Labor Pains: Because Being in a Union can be Painful

First Iran, now Union Terrorists

Earlier this week, Senator Obama used Reagan’s handling of the 1981 Professional Air Traffic Controller Organization (PATCO) strike as an example of how previous presidents have been shown to be anti-union.

Forgive the pun, but PATCO was holding American travelers hostage with their outrageous demands (like a 32 hour work week; Last I checked, we don’t live in France). The strike was illegal. PATCO endangered millions of air travelers and sought to shutdown the airline industry, as well as all the travelers who rely on air transport. Reagan’s actions weren’t anti-union, they were pro-American and were necessary to end a reckless and illegal strike.
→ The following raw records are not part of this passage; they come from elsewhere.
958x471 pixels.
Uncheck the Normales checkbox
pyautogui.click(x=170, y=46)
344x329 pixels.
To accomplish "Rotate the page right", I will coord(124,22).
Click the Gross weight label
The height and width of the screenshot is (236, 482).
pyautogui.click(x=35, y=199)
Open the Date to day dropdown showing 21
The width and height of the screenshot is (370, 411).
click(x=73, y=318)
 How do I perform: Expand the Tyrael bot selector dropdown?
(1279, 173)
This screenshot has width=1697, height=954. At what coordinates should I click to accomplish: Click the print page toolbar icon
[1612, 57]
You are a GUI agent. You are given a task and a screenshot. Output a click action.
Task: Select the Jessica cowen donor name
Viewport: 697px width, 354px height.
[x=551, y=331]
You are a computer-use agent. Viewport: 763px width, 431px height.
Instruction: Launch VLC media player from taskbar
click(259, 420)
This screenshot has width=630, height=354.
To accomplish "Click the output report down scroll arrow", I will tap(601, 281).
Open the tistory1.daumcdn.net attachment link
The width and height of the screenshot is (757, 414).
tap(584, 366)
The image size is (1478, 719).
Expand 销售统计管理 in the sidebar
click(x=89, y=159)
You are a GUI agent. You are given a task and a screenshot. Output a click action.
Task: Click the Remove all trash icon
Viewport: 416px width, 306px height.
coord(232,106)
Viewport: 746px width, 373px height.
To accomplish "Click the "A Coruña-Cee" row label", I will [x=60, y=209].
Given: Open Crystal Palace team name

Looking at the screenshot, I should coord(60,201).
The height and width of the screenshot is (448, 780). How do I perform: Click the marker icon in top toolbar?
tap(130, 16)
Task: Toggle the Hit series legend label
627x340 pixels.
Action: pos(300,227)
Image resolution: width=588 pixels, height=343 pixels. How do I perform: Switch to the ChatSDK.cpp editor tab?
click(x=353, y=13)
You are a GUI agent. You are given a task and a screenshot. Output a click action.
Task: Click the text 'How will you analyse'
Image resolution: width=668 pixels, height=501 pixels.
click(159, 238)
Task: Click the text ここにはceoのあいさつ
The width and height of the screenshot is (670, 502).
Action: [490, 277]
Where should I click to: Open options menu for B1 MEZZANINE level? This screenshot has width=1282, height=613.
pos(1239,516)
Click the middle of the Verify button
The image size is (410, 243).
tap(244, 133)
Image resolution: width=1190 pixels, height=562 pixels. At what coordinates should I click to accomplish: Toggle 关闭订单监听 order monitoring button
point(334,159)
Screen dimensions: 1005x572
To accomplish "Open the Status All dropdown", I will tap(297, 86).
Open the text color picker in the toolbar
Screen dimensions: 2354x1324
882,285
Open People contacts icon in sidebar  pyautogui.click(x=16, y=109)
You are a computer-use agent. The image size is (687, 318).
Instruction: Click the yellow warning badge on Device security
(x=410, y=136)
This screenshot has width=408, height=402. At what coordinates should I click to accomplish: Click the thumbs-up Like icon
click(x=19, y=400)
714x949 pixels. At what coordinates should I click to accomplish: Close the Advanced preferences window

Now Senator Obama wants to make union officials stronger by passing laws that give employees less freedom to resist forced unionization. 

Here’s how Obama put it:

The problem is, we have had the most anti-administration — anti-union administration in memory under George Bush, although a lot of the problems started before Bush, you know, with the PATCO strike and dating back to the 1980s.

So, what we have to do is figure out how can we strengthen unions and thereby give workers a little more leverage. So, there are a couple — there are a couple things that I think we can do. Number one, I think that we should pass the Employee Free Choice Act.